[GIVEN EXERCISE]:
Can you copy out, word for word, the stretch of data from the line containing "626x1279 pixels." through the line containing "Viewport: 1128px width, 611px", with both of those lines included?

[MATERIAL FOR THIS TASK]:
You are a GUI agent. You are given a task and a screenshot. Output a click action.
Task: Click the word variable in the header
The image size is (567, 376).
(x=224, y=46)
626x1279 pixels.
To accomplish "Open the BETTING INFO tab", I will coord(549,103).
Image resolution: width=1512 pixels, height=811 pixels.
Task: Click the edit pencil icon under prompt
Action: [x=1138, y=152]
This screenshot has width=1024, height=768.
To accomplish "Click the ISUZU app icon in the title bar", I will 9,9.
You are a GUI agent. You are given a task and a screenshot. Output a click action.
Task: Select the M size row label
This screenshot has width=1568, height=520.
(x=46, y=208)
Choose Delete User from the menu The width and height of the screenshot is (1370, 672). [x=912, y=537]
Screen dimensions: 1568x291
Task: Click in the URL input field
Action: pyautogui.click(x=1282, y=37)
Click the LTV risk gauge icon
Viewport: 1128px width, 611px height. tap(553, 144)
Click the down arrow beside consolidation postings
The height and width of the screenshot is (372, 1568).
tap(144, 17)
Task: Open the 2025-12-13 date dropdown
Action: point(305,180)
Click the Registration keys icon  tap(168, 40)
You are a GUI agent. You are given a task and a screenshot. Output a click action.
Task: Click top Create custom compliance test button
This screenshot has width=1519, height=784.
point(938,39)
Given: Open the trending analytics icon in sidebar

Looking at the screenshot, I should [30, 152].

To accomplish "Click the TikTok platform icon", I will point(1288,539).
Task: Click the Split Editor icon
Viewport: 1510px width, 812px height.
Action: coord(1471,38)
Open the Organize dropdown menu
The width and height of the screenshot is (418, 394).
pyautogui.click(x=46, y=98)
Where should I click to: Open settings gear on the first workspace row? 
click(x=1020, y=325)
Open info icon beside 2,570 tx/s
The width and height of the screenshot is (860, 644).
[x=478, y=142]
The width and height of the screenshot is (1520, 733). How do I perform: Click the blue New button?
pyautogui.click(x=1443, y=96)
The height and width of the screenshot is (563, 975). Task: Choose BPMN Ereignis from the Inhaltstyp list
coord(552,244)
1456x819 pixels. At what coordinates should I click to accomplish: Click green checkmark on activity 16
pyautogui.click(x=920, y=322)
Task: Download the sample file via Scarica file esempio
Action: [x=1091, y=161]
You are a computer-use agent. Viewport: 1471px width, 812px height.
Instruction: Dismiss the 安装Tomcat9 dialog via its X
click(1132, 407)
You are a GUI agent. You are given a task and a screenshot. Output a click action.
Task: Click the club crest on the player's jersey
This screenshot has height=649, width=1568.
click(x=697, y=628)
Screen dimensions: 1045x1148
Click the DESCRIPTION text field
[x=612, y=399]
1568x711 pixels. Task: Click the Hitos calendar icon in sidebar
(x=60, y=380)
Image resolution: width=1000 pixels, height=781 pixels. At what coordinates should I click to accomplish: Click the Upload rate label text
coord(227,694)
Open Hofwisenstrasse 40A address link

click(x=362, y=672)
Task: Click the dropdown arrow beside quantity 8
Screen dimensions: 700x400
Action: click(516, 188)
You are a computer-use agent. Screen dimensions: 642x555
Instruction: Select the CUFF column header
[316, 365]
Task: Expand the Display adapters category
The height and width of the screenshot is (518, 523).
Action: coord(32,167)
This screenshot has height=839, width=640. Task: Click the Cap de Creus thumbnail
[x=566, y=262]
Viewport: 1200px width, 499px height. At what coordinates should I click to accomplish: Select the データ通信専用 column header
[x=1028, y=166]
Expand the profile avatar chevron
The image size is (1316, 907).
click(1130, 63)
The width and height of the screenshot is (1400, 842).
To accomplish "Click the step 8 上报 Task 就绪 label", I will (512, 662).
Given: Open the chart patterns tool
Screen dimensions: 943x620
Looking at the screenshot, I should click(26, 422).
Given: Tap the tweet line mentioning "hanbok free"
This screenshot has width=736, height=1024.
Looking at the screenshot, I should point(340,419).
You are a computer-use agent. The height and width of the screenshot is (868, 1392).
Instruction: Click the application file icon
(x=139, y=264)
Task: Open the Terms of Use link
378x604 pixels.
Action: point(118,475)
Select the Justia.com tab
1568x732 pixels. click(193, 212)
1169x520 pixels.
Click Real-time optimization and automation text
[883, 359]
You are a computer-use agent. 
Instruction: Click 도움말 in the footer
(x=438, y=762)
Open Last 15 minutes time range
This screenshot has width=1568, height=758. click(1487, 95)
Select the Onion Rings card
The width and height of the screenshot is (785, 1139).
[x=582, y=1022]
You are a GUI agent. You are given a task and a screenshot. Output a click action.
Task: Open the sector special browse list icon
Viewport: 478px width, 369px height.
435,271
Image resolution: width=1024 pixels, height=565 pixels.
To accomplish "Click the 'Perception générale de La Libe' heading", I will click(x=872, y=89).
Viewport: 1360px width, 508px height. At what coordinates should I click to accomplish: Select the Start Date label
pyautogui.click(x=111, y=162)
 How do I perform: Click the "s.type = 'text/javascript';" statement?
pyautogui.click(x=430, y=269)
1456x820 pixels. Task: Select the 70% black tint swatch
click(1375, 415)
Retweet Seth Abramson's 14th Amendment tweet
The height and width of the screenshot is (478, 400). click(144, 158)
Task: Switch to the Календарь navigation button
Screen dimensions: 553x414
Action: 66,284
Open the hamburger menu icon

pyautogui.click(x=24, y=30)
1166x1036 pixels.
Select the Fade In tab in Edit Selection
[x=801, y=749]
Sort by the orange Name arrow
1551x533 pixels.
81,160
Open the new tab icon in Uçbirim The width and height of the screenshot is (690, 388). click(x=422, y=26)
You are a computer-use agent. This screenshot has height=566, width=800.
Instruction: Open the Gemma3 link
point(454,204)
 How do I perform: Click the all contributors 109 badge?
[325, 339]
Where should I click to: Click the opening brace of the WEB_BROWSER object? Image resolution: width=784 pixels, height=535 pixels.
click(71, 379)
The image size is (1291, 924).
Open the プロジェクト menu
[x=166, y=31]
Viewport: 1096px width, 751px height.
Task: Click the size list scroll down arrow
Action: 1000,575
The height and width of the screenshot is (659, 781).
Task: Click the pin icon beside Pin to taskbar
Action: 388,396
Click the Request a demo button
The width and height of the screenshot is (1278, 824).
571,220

[FINAL RESULT]:
626x1279 pixels.
To accomplish "Open the BETTING INFO tab", I will coord(549,103).
Image resolution: width=1512 pixels, height=811 pixels.
Task: Click the edit pencil icon under prompt
Action: [x=1138, y=152]
This screenshot has width=1024, height=768.
To accomplish "Click the ISUZU app icon in the title bar", I will 9,9.
You are a GUI agent. You are given a task and a screenshot. Output a click action.
Task: Select the M size row label
This screenshot has width=1568, height=520.
(x=46, y=208)
Choose Delete User from the menu The width and height of the screenshot is (1370, 672). [x=912, y=537]
Screen dimensions: 1568x291
Task: Click in the URL input field
Action: pyautogui.click(x=1282, y=37)
Click the LTV risk gauge icon
Viewport: 1128px width, 611px height. tap(553, 144)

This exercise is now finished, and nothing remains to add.